In den frühen Abendstunden des 23. April (Freitag) ging das ehemalige Rittergut Guthmannshausen in Flamen auf. Doch die Öffentlichkeit wird gezielt darüber getäuscht, was sich in und bei diesem Rittergut befindet. Weiter stellt sich heraus, dass dies nicht der erste gezielte Brandanschlag einer linksextremen Terrororganisation ist. Und schaut man genauer hin, stellt sich der Verdacht heraus, dass die Bundeskanzlerin der Mittäterschaft schuldig ist.

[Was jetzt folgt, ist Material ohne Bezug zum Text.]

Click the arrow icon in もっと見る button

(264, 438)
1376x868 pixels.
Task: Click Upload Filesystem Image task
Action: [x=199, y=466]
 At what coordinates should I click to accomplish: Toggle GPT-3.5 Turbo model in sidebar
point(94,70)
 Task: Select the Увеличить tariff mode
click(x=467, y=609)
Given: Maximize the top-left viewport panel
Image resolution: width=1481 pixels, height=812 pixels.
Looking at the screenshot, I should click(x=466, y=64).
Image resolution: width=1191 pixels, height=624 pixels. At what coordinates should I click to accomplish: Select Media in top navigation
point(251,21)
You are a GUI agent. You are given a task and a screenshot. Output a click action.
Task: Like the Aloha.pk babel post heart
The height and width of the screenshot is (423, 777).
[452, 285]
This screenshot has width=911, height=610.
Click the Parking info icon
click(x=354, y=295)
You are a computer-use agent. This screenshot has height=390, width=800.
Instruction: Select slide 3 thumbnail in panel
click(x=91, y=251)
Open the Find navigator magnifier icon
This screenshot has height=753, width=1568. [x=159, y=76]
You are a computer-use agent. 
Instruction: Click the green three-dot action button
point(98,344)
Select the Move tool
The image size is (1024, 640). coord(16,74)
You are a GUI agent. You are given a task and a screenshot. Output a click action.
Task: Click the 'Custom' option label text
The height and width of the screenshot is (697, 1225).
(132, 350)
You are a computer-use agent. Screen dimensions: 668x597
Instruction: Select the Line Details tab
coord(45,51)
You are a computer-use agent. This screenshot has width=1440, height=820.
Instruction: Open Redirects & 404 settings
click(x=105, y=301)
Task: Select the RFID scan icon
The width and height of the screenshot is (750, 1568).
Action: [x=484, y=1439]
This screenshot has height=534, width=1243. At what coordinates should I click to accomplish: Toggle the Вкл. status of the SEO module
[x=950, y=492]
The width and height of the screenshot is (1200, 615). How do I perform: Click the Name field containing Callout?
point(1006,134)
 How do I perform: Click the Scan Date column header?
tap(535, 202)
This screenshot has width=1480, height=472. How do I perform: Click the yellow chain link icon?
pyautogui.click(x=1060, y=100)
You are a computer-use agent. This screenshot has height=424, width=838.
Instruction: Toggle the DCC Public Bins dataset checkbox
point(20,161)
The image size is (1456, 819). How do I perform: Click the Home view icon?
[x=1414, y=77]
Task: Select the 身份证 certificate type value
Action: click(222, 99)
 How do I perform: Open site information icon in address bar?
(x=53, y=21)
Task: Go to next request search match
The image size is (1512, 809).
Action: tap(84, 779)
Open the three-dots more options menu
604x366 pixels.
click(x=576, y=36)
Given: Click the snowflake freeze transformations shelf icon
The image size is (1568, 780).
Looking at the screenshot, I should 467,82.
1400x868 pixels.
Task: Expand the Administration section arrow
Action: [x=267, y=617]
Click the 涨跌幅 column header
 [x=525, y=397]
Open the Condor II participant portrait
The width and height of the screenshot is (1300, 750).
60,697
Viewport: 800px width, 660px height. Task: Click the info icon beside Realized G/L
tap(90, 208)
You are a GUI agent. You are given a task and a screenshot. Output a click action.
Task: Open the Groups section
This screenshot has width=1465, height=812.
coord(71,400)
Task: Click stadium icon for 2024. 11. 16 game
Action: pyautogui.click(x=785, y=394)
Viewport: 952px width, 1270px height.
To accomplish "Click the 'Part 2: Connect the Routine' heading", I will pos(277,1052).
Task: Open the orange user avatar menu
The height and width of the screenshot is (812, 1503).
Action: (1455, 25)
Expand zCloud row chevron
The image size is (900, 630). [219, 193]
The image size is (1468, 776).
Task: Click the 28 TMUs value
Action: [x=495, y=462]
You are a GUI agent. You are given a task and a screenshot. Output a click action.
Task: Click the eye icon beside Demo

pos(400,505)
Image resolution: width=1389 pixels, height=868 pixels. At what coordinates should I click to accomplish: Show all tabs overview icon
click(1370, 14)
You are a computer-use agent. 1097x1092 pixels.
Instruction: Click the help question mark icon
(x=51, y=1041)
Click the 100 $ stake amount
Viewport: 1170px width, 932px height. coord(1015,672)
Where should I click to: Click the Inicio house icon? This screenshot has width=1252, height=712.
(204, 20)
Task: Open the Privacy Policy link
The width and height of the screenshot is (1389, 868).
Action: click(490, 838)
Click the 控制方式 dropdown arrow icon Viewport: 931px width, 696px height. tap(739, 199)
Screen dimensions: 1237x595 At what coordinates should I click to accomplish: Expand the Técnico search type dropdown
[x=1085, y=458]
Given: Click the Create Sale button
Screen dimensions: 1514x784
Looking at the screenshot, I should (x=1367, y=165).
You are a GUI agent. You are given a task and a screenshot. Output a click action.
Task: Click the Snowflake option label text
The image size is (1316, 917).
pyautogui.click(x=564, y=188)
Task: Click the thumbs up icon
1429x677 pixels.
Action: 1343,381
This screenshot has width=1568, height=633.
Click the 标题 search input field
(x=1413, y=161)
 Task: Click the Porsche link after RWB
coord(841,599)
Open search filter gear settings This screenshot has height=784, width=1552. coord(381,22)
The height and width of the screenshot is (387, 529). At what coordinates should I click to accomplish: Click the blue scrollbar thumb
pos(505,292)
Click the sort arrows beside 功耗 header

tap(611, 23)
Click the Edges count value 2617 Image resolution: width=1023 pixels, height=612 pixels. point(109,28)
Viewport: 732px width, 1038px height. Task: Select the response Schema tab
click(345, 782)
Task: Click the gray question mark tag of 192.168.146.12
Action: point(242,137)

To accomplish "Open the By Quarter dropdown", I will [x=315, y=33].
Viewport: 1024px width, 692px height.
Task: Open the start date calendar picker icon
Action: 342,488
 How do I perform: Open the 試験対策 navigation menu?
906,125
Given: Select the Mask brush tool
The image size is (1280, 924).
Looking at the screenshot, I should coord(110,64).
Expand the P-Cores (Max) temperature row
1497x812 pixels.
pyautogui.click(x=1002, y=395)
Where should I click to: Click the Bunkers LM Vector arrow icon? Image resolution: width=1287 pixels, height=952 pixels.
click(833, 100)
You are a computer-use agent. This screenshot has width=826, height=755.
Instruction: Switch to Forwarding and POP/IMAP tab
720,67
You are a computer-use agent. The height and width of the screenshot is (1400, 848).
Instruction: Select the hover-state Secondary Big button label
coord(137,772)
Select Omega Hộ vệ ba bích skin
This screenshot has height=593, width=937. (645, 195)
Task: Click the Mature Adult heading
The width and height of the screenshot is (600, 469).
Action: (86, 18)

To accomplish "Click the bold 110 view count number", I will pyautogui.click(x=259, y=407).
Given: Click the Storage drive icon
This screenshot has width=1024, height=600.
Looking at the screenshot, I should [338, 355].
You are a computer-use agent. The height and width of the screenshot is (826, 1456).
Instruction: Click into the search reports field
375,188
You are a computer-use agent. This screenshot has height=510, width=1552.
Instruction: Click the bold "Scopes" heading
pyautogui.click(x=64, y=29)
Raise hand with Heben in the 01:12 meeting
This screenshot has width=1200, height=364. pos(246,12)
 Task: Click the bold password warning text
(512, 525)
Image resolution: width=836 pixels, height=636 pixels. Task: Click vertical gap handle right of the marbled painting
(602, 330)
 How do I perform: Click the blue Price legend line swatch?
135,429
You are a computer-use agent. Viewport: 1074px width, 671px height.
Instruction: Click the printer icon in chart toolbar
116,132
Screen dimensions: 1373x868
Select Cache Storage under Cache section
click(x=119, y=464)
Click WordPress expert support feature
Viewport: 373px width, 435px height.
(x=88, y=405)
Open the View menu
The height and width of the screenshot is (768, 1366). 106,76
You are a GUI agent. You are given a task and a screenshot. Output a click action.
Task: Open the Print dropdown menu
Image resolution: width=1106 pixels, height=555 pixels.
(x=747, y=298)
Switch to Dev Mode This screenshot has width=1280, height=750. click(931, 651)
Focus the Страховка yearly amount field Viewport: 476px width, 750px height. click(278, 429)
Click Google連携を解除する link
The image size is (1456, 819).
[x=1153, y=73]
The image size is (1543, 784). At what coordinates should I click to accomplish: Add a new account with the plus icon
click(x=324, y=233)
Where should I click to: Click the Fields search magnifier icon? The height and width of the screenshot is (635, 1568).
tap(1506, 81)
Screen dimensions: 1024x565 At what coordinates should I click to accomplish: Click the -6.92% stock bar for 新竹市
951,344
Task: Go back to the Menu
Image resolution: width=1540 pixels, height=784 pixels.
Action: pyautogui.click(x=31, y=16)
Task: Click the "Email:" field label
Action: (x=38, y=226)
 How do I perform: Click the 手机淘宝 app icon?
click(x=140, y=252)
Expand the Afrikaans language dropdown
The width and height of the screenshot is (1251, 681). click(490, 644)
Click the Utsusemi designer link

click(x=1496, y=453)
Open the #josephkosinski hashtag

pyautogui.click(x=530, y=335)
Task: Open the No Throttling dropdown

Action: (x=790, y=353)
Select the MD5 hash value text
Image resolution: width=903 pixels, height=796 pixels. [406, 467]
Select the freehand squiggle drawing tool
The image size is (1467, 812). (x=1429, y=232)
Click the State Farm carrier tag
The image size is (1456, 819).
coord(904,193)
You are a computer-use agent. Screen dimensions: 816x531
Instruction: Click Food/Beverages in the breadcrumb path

In den meisten von Linksextremisten unterlaufenen Konzernmedien, die der Aufgabe des unabhängigen und überparteilichen Journalismus nicht nachkommen, um diesen für den Aufbau einer kommunistischen Schreckensherrschaft zu missbrauchen, ist lediglich die Rede von einem Rittergut, welches in Flammen aufging. Einige mehr berichten von einem vermeintlichen rechten Szenetreff oder von rechten Seminar- und Veranstaltungsräumen. So weit Stefan Raven News recherchiert hat, steht dieser Ort jedem offen, der sich mit Kultur, Politik und Geschichte der eigenen Heimat befassen möchte. Von einem rechten Szenetreff kann also nicht die Rede sein. Und was diese Schmierblätter, denen das Adjektiv “journalistisch” so fremd ist wie einem Flaschensammler die Raketentechnologie, vollkommen außer Acht lassen, ist dass sich dort die einzige Erinnerungsstätte für die zivilen deutschen Opfer des Zweiten Weltkriegs befindet. Warum verschweigt man so etwas? Ist es nach Ansicht von WDR, MDR & Co., nicht legitim, den deutschen Opfern des alliierten Kriegs- und Nachkriegsterrors zu gedenken? Sind deutsche Leben nicht nur in den Augen der brandstiftenden Terrorzelle, sondern auch in den Augen der zwangsfinanzierten öffentlich-rechtlichen linksunterlaufenen und den geldgierigen Konzernmedien nichts wert? Wissen diese “Medienschaffenden” mit sinkenden Aufrufzahlen, dass ohne deutsche Leben, welche geopfert wurden, sie heute nicht die Möglichkeit hätten, dort zu arbeiten?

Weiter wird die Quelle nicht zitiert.